An example of a model which captures results of the previous example would look like:
from .models_base import model_property
class PiModel(PerformanceIndicatorBase):
dtype = model_property(type=str, index="exact")
device = model_property(type=str, index="exact")
reps = model_property(type=int, index="int")
matrix_size = model_property(type=int, index="int")
Once the model is created and inserted into thoth-storages sources, register it
by adding it to ALL_PERFORMANCE_MODELS
listing (see thoth-storages
sources). After that, run the script which will create RDF schema required to
adjust graph database schema:
# Inside thoth-storages repo:
pipenv install --dev
PYTHONPATH=. pipenv run python3 ./create_schema.py --output thoth/storages/graph/schema.rdf
After this step, commit related changes to Thoth’s storages repo - please open a pull request with a link to the related performance indicator script created following the steps above and wait for a review by one of the code owners.
You can also provide implementation on how to query results of the
performance indicator runs in the GraphDatabase
adapter to have results of
performance indicators available in adviser’s State expansion pipeline. Subsequently you
can provide implementation of step or stride in adviser’s pipeline to respect
gathered performance related observations - see State expansion pipeline for more
information on how to do that.
Registering and running performance indicator in a deployment¶
After your performance indicator pull requests have been merged (in
thoth-station/storages repo and
thoth-station/performance
repo), one of the Thoth’s maintainers have to issue a new release of
thoth-storages library which
carries the newly created model for your performance indicator. This release is
triggered by opening an issue on the repository by one of the Thoth’s
maintainers. The release is performed automatically and all the components
which use this package as a dependency get automatic updates. Once these
updates are automatically merged to the master
branch there is
automatically triggered a build in the Thoth’s test environment, where you can
test it in a “pre-stage phase”. To propagate built components into stage and
prod deployment, a proper release management has to be done.
Once all the relevant components are updated in the desired deployment, an administrator of Thoth has to issue graph database schema update by triggering related endpoint on Management API. Once graph database schema is updated, the performance indicator is registered to Thoth and is ready to be executed.

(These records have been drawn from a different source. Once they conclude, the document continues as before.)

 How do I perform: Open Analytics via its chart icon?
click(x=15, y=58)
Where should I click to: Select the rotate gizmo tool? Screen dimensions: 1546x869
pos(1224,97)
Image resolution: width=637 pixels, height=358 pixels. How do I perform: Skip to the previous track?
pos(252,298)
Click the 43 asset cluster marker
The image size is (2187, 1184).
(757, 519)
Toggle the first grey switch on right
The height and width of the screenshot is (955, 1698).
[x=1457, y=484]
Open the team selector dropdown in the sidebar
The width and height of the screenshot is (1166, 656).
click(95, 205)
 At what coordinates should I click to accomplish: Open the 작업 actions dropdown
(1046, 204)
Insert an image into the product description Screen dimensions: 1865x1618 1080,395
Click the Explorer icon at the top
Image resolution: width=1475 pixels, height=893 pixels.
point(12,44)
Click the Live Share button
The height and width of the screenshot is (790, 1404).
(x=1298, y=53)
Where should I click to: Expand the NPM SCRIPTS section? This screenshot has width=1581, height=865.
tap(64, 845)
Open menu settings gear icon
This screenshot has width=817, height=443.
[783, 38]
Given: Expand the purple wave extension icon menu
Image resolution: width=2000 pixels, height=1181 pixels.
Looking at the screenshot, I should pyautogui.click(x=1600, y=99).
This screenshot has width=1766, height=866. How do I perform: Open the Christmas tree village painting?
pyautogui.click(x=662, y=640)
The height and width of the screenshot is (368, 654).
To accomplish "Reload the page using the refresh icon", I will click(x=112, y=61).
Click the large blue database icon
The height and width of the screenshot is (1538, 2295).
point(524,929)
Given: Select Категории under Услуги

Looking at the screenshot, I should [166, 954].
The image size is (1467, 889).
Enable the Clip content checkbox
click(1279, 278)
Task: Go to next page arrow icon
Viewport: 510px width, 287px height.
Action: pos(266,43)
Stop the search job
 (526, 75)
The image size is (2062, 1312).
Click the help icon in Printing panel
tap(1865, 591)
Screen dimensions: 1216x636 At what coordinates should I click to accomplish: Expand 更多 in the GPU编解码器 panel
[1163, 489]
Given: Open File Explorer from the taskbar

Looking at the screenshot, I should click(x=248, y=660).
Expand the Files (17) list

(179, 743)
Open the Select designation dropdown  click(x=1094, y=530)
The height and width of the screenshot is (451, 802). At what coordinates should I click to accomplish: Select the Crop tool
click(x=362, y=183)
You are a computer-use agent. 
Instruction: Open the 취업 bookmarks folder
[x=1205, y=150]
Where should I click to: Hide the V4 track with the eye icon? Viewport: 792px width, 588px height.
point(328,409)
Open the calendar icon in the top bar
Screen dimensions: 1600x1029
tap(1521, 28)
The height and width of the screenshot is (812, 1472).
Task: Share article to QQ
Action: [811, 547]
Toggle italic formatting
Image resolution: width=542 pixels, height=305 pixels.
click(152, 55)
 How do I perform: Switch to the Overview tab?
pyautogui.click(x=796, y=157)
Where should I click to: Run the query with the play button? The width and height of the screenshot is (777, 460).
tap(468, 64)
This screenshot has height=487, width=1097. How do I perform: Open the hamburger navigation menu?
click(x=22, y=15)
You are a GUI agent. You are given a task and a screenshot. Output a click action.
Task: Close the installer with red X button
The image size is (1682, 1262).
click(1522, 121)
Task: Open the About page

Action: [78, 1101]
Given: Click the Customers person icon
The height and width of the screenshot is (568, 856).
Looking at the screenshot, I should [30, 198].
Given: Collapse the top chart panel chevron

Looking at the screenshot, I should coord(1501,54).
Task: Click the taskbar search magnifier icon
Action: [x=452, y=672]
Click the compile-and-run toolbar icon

You can use Dependency Monkey or directly Amun service to trigger the desired performance indicator.
Summary¶
Create a performance indicator in thoth-station/performance repo.
Create a relevant graph model in thoth-station/storages and register it to
ALL_PERFORMANCE_MODELS
.Create a relevant query to graph database if you would like to query for results in adviser pipelines.
Issue a new release of
thoth-storages
Python package and let it be populated to the relevant Thoth components (the most important ones are Management API, graph-sync-job and adviser).Test your changes in test environment, let the change be populated to other Thoth deployments respecting Thoth’s release management process.
Benefit from recommendations which include the gathered performance related characteristics obtained by running newly created performance indicator.